The U.S. Department of Labor (DOL) has issued three new opinion letters that address compliance issues related to the Fair Labor Standards Act (FLSA). As a reminder to my readers, an opinion letter is an official, written opinion by the DOL’s Wage and Hour Division (WHD) on how a particular law applies in specific circumstances presented by the employer that requested the letter. The current group of letters issued include:
FLSA2020-3: Addresses excludability of longevity payments from the regular rate of pay. This opinion rules that longevity payments made to employees that clearly “must or shall” be paid cannot be excluded and must be used to calculate the regular rate of pay. However, if the longevity payment is worded as that it may or may not be awarded, up to the discretion of the employer, then it would not need to be included in the calculation for regular rate of pay.

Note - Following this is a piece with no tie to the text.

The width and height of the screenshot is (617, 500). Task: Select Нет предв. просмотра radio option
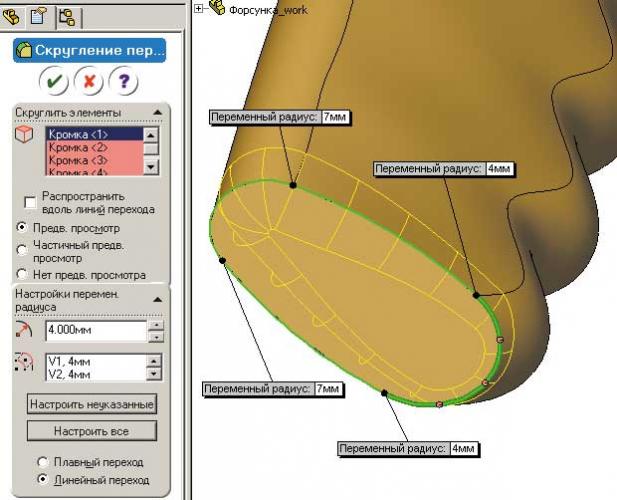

FLSA2020-4: Addresses excludability of referral bonuses from the regular rate of pay. The employer is offering a referral bonus to employees not involved in recruiting or human resources and would be issued in two parts, one immediately and one if the employee is still employed after a year and so is the employee who was referred. The opinion states that the first portion of the bonus would not be included in the regular rate of pay calculations as it is not remuneration for employment as it is a voluntary program. However, the second installment of the bonus would be included as it would be considered the same as a longevity bonus. If the employee received the bonus whether they were still employed or not, it would not be includable.
FLSA2020-5: Addresses excludability of an employer’s contributions to a group-term life insurance policy from the regular rate of pay. In essence, the opinion states that just because a wage paid is subject to federal taxes under the Internal Revenue Code, does not make the same payment includable in the regular rate of pay.